چکیده:
The banks’ response to their changes in leverage ratios is examined and evaluated in this paper. This reaction can be interpreted as if the coefficient of total debts to equity (lev1) and total assets to equity (lev2) are positive as anticipated in the banking network of Iran. The paper uses data from 31 Iranian banks’ annual databases during the course of 2006-13 in order to estimate an empirical panel data model of banks’ balance sheet adjustment. We identify the leverage ratio degree to show that both equity and liabilities tend to adjust to move leverage positively without considering the state of the Iranian economy. On the other hand, the index of leverage coefficient conditioned by the state of the economy is negative which replicates that banks tend to experience a negative impact of leverage on the return to equity as a result of cost push due to higher ratio of assets to equity in the bust and inappropriate return on investment. Furthermore, the non-performing loans ratio coefficient is negative and significant which proves that one percent increase in the nonperforming loans has led to a less than one percent decrease in the return on equity ratio as expected, but the total loans to total deposits ratio depicts a negative-significant coefficient which denotes the higher non-performing loans have caused that loans ratio increase will not necessarily give rise to higher returns for the banks. Besides, the leverage ratio (lev2) is positive as expected and banks gain higher returns through higher leverage.
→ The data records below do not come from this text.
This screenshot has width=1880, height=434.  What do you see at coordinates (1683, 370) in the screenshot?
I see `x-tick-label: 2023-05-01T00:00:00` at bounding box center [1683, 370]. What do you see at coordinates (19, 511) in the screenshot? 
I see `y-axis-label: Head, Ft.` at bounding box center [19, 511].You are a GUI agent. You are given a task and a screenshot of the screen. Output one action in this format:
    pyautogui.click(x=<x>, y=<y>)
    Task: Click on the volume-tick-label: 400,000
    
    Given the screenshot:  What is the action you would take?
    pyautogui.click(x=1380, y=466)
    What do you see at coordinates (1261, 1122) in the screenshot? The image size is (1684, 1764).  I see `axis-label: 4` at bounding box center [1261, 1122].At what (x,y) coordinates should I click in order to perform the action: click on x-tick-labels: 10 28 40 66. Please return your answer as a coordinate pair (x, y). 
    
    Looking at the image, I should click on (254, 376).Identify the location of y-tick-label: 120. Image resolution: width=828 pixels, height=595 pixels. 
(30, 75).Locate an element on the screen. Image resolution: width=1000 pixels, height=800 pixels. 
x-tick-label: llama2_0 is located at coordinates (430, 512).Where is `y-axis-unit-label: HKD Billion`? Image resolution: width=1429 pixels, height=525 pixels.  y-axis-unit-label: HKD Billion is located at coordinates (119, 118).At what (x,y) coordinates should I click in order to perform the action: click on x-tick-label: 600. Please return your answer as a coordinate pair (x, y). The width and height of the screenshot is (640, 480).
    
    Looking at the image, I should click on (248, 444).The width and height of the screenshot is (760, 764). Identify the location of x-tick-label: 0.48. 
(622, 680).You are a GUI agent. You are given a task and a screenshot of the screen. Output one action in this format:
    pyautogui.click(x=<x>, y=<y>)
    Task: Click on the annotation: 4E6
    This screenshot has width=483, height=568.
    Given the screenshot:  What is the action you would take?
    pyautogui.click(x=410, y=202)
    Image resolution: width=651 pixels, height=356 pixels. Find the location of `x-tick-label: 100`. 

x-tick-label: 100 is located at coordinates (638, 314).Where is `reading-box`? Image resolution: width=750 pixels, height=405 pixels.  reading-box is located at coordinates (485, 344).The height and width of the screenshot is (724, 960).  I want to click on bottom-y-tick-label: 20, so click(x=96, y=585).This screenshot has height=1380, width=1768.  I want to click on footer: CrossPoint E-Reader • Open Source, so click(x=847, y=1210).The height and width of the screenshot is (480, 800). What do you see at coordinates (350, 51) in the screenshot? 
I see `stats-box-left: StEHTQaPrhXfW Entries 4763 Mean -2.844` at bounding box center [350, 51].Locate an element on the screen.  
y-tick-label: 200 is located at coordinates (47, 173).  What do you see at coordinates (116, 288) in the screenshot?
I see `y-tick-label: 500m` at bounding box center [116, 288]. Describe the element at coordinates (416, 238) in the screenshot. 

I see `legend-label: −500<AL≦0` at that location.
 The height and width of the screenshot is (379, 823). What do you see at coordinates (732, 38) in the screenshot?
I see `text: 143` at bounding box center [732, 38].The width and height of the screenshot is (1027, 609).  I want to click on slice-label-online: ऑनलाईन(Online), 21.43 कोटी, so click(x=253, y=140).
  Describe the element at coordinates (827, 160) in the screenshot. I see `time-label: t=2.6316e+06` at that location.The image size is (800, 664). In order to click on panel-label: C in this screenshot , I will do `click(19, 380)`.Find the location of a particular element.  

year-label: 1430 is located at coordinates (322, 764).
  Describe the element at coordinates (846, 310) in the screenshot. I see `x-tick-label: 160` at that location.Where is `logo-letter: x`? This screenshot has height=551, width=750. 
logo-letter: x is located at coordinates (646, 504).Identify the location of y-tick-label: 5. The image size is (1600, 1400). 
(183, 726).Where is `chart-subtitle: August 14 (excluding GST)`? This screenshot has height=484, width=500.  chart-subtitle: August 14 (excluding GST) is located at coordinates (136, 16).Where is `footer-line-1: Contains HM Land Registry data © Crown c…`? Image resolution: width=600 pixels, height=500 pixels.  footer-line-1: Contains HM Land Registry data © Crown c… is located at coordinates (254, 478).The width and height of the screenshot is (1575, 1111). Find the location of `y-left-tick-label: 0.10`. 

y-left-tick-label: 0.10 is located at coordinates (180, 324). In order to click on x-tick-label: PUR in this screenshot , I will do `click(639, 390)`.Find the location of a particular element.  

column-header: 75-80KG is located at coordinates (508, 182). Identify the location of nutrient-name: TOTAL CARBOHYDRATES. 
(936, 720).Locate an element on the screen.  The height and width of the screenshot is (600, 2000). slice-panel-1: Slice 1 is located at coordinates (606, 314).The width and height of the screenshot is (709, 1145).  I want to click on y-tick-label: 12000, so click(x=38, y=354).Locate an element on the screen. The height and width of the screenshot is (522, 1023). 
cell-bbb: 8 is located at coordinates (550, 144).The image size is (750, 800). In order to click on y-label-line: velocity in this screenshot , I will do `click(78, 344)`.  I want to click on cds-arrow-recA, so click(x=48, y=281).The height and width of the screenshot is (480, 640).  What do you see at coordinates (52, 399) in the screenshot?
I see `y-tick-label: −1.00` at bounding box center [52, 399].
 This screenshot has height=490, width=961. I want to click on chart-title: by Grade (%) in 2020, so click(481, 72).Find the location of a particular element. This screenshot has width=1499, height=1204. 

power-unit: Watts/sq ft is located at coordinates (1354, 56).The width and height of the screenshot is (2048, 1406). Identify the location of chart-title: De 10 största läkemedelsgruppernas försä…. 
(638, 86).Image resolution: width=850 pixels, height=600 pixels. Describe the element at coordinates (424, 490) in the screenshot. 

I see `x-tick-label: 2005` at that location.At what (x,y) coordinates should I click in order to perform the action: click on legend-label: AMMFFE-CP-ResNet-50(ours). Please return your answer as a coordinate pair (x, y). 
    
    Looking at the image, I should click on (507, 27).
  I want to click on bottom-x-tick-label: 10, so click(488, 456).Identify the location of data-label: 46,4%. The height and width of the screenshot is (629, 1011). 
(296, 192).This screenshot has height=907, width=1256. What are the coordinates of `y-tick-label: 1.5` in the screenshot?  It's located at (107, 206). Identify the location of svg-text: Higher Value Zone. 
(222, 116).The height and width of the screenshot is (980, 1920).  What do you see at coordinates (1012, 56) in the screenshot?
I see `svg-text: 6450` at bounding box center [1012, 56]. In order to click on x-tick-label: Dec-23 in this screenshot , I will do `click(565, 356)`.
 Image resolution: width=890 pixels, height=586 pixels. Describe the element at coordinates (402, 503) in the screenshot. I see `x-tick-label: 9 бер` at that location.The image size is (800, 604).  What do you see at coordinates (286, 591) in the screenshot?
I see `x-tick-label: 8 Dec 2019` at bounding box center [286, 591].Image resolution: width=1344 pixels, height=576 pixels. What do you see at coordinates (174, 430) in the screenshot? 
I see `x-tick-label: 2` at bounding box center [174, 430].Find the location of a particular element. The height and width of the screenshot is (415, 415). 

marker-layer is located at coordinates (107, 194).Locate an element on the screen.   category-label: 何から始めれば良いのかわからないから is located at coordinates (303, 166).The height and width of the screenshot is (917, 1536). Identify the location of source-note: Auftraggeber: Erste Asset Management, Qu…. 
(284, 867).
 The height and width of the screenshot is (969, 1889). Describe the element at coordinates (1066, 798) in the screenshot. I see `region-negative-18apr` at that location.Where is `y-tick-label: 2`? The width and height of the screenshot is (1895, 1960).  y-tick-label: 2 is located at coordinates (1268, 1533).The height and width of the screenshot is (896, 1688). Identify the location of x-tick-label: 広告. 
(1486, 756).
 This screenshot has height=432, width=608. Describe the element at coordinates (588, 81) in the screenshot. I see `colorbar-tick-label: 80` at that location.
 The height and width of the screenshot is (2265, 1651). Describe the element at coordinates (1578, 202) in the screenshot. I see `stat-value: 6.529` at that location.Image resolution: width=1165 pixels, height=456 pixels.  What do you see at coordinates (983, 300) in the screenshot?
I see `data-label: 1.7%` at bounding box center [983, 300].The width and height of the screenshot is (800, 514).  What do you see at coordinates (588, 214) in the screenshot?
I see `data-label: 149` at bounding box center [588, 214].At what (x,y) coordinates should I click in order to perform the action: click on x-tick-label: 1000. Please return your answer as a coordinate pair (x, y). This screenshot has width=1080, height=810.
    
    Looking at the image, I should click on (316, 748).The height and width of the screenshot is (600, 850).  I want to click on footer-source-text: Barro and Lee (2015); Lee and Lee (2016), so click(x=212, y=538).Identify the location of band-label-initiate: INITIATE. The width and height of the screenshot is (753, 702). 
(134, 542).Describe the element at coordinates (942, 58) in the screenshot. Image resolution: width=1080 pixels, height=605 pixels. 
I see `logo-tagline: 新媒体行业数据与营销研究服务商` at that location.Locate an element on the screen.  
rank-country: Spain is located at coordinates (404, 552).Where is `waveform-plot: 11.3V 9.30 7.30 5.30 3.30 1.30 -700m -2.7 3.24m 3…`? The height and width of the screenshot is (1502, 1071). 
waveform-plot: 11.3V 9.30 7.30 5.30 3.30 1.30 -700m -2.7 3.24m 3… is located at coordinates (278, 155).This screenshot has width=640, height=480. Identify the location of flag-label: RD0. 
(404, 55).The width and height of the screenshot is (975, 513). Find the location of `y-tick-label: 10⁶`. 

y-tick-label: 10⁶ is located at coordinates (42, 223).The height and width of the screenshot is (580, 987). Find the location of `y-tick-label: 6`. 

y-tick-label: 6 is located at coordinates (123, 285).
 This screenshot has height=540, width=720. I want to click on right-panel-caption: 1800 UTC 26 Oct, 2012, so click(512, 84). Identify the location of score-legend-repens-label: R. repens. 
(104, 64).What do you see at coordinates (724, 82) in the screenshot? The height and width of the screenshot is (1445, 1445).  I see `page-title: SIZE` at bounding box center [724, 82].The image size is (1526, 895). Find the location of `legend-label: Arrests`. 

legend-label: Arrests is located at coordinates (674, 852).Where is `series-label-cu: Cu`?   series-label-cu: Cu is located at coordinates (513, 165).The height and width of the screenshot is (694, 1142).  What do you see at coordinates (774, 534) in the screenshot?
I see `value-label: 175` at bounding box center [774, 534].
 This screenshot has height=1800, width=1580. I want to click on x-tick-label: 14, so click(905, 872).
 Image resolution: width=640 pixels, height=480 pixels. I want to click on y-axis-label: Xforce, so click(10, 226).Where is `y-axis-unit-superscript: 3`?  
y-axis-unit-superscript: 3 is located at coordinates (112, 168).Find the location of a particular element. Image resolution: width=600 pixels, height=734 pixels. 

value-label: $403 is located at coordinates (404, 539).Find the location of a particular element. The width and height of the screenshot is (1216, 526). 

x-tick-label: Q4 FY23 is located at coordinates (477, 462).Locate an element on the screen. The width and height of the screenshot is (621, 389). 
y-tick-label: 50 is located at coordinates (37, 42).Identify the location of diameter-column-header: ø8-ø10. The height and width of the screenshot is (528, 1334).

However, the leverage measure’s coefficient conditioned by the state of the economy (dummy) is negatively significant owing to cost push from lower return on investment and higher ratio of assets to equity in the bust
خلاصه ماشینی:
"Commencing on the general model and considering the selected variables, the empirical model is optimally selected as random effect based on the Hausman test used in this study which is presented by equation (2): LROEit = C +β1LNPLTTLit + β2LNPLTTAit + β3LNPLTTEit + β4LNPTEAit + β5LROAit + β6LTLTTDit + β7LLATTDit + β8LLEV2it + β9GDP_Git + β10LLEV2D_GDP_Git (2) where the key determinants of return on equity as profitability or earning indicator is defined as the logarithm of return on equity (LROE), asset quality measures are denoted by LNPLTTL, LNPLTTA and LNPLTTE respectively representing logarithm of nonperforming loans to total loans ratio, logarithm of nonperforming loans to total assets proportion and logarithm of nonperforming loan to equity ratio, LNPTEA which indicates the logarithm of net profit to earning assets ratio signifying profit margine (PMAR) as another earning indicator in line with LROA defined as logarithm of return on assets, LTLTTD is defined as the logarithm of the total loans to total deposits ratio signifying the management indicator, LLATTD is determined by logarithm of liquid assets to total deposits ratio representing as the liquidity measure of the FSIs, LLEV2 is defined as the logarithm of leverage ratio (total assets to equity), GDP_G is representing gross domestic products growth of the Iranian economy, and LLEV2D_GDP_G denotes a dummy which shows the cross multiplication of the leverage ratio and GDP growth to depict the simultaneous impact of leverage during boom and bust in zero (bust) and one (boom) format to show that the leverage ratio is analyzed conditioned by the economic cycle."